* [What to do]: All of the data below is to be printed again exactly.

(Pixel coordinate grounding data)
* * *
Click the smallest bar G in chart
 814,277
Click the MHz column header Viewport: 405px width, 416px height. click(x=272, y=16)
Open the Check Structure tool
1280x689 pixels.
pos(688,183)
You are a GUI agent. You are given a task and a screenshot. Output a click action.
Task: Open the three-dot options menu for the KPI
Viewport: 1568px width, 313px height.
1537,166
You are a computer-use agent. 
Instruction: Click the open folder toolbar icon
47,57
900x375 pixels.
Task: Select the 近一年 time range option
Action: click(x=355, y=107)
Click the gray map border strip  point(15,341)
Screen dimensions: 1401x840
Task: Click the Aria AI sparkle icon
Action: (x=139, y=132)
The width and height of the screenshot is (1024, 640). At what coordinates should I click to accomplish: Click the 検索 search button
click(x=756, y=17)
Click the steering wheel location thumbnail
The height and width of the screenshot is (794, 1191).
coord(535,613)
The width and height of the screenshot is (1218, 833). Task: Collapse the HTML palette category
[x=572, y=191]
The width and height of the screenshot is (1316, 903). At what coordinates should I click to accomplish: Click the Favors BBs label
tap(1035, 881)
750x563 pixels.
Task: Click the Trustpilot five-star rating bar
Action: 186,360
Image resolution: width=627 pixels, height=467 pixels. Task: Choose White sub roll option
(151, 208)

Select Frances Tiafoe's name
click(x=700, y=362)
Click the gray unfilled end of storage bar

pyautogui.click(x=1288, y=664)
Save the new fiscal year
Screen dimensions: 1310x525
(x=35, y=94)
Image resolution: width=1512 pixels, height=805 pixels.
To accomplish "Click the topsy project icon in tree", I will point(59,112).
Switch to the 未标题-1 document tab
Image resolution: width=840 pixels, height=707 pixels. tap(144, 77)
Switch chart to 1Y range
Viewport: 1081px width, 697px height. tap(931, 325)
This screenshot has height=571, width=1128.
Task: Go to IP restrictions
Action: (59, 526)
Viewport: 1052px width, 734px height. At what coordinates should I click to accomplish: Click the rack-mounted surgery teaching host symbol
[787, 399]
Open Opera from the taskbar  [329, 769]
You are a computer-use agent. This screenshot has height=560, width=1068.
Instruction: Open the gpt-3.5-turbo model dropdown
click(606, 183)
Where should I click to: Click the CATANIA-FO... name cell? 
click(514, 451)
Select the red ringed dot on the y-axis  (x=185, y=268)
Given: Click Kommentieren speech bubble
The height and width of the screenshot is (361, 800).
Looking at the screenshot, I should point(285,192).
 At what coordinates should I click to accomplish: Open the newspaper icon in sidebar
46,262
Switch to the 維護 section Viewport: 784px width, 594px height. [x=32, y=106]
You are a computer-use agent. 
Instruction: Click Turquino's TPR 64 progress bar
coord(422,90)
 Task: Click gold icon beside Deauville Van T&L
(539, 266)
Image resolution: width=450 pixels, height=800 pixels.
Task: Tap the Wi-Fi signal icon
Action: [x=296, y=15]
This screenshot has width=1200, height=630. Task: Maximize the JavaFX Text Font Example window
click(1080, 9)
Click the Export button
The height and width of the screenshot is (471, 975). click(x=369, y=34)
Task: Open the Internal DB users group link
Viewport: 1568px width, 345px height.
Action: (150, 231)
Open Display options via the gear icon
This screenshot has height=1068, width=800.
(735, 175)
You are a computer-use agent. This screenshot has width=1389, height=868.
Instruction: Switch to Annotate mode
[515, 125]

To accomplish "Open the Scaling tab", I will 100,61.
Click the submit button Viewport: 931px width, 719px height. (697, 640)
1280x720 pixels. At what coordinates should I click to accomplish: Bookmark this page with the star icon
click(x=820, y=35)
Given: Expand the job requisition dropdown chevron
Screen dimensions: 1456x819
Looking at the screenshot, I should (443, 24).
* * *
* [Response to the exercise]:
Click the smallest bar G in chart
 814,277
Click the MHz column header Viewport: 405px width, 416px height. click(x=272, y=16)
Open the Check Structure tool
1280x689 pixels.
pos(688,183)
You are a GUI agent. You are given a task and a screenshot. Output a click action.
Task: Open the three-dot options menu for the KPI
Viewport: 1568px width, 313px height.
1537,166
You are a computer-use agent. 
Instruction: Click the open folder toolbar icon
47,57
900x375 pixels.
Task: Select the 近一年 time range option
Action: click(x=355, y=107)
Click the gray map border strip  point(15,341)
Screen dimensions: 1401x840
Task: Click the Aria AI sparkle icon
Action: (x=139, y=132)
The width and height of the screenshot is (1024, 640). At what coordinates should I click to accomplish: Click the 検索 search button
click(x=756, y=17)
Click the steering wheel location thumbnail
The height and width of the screenshot is (794, 1191).
coord(535,613)
The width and height of the screenshot is (1218, 833). Task: Collapse the HTML palette category
[x=572, y=191]
The width and height of the screenshot is (1316, 903). At what coordinates should I click to accomplish: Click the Favors BBs label
tap(1035, 881)
750x563 pixels.
Task: Click the Trustpilot five-star rating bar
Action: 186,360
Image resolution: width=627 pixels, height=467 pixels. Task: Choose White sub roll option
(151, 208)

Select Frances Tiafoe's name
click(x=700, y=362)
Click the gray unfilled end of storage bar

pyautogui.click(x=1288, y=664)
Save the new fiscal year
Screen dimensions: 1310x525
(x=35, y=94)
Image resolution: width=1512 pixels, height=805 pixels.
To accomplish "Click the topsy project icon in tree", I will point(59,112).
Switch to the 未标题-1 document tab
Image resolution: width=840 pixels, height=707 pixels. tap(144, 77)
Switch chart to 1Y range
Viewport: 1081px width, 697px height. tap(931, 325)
This screenshot has height=571, width=1128.
Task: Go to IP restrictions
Action: (59, 526)
Viewport: 1052px width, 734px height. At what coordinates should I click to accomplish: Click the rack-mounted surgery teaching host symbol
[787, 399]
Open Opera from the taskbar  [329, 769]
You are a computer-use agent. This screenshot has height=560, width=1068.
Instruction: Open the gpt-3.5-turbo model dropdown
click(606, 183)
Where should I click to: Click the CATANIA-FO... name cell? 
click(514, 451)
Select the red ringed dot on the y-axis  (x=185, y=268)
Given: Click Kommentieren speech bubble
The height and width of the screenshot is (361, 800).
Looking at the screenshot, I should point(285,192).
 At what coordinates should I click to accomplish: Open the newspaper icon in sidebar
46,262
Switch to the 維護 section Viewport: 784px width, 594px height. [x=32, y=106]
You are a computer-use agent. 
Instruction: Click Turquino's TPR 64 progress bar
coord(422,90)
 Task: Click gold icon beside Deauville Van T&L
(539, 266)
Image resolution: width=450 pixels, height=800 pixels.
Task: Tap the Wi-Fi signal icon
Action: [x=296, y=15]
This screenshot has width=1200, height=630. Task: Maximize the JavaFX Text Font Example window
click(1080, 9)
Click the Export button
The height and width of the screenshot is (471, 975). click(x=369, y=34)
Task: Open the Internal DB users group link
Viewport: 1568px width, 345px height.
Action: (150, 231)
Open Display options via the gear icon
This screenshot has height=1068, width=800.
(735, 175)
You are a computer-use agent. This screenshot has width=1389, height=868.
Instruction: Switch to Annotate mode
[515, 125]

To accomplish "Open the Scaling tab", I will 100,61.
Click the submit button Viewport: 931px width, 719px height. (697, 640)
1280x720 pixels. At what coordinates should I click to accomplish: Bookmark this page with the star icon
click(x=820, y=35)
Given: Expand the job requisition dropdown chevron
Screen dimensions: 1456x819
Looking at the screenshot, I should (443, 24).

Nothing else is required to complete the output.